Beaucoup de gens ne comprennent pas le fait que les prêtres catholiques soient voués au célibat ou que des religieux et religieuses se vouent eux-même librement à demeurer célibataires et certains dans l’Eglise, voudraient qu’on abolisse ou relativise l’exigence du célibat pour les prêtres, au motif qu’ainsi l’on aurait plus de candidats au sacerdoce.

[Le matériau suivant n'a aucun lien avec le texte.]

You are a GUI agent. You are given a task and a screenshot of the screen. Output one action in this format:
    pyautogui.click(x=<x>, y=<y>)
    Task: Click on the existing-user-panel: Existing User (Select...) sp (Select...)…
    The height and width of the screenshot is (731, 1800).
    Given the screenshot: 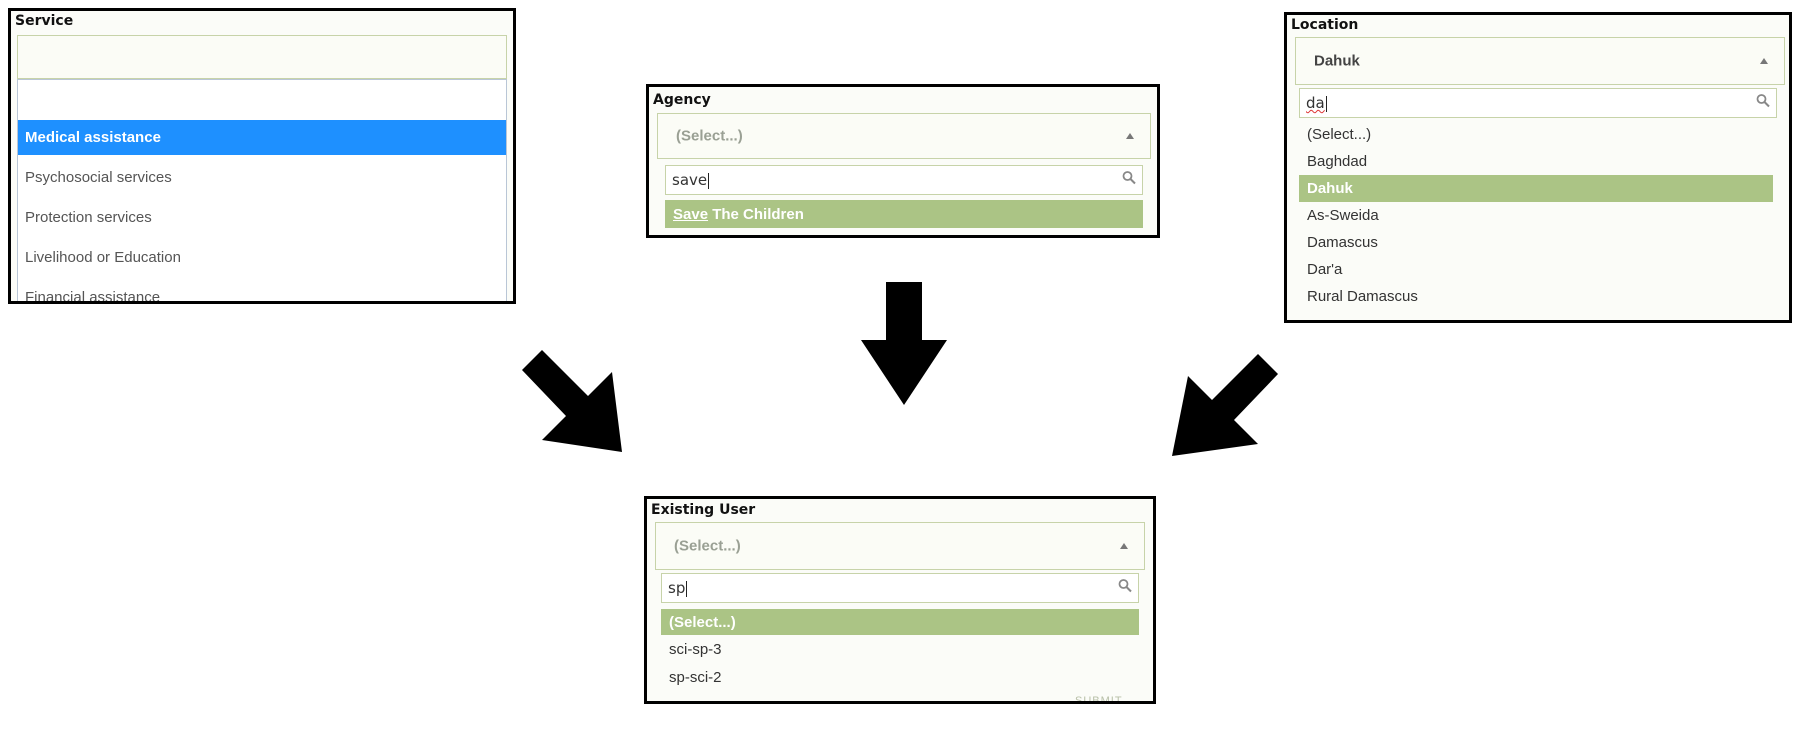 What is the action you would take?
    pyautogui.click(x=900, y=600)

Le célibat est en lui-même la manifestation dans l’humanité de ce que nous devons vivre au Ciel. Jésus nous a appris qu’au Ciel, on ne se marierait plus mais que l’on y vivrait comme des anges. Et en effet, ici-bas sur terre, ayant été créés soit homme, soit femme, le mari et la femme cherchent l’un dans l’autre la part d’humanité qu’ils n’ont pas afin qu’ensemble, vivant l’unité, ils atteignent à la plénitude et donc à la joie et au bonheur. Mais au Ciel, où nous aurons étés, par la grâce de Dieu, divinisés et où nous vivrons de la vie même de Dieu car devenus Fils de Dieu par notre baptême et notre communion au Christ (Dieu fait Homme), nous n’aurons plus besoin de chercher dans un autre être ce qui nous manquerait pour atteindre à la plénitude ; nous serons déjà devenus Dieu par grâce. De même au Ciel, nous n’aurons plus le devoir de perpétuer l’espèce comme nous le faisons ici par la procréation. Donc, le célibat des prêtres est la manifestation sur la terre de cette vie du Ciel et c’est pourquoi il est si précieux. L’Eglise est d’origine surnaturelle, elle n’est pas une invention humaine, naturelle. On ne devient pas prêtre de père en fils comme cela peut être le cas pour les imams et les pasteurs mais on le devient car appelé par l’Esprit de Dieu. L’Eglise se renouvelle, se multiplie, s’agrandit par la puissance de l’Esprit et non pas par une opération d’ordre naturel ou humaine. Le mot célibat vient de deux mots latins : caeli (Ciel) et habitare (habitant). Par définition, le célibataire est celui qui « habite le Ciel » et moi-même par mon célibat, j’annonce ce Dieu qui est amour, auquel je crois, en montrant que si je suis heureux alors que naturellement ce n’est pas possible pour un homme d’être heureux sans recevoir l’amour d’une femme ici-bas – car Dieu nous a faits comme cela – c’est que je reçois mon bonheur de quelqu’un d’autre et cela postule de fait, l’existence de Dieu que j’annonce. Non seulement mon célibat annonce l’existance et l’amour de Dieu, mais il est aussi une anticipation, un gage, une preuve de ce royaume des Cieux que je prêche et auquel j’appelle tous les hommes à entrer par l’amour du Christ.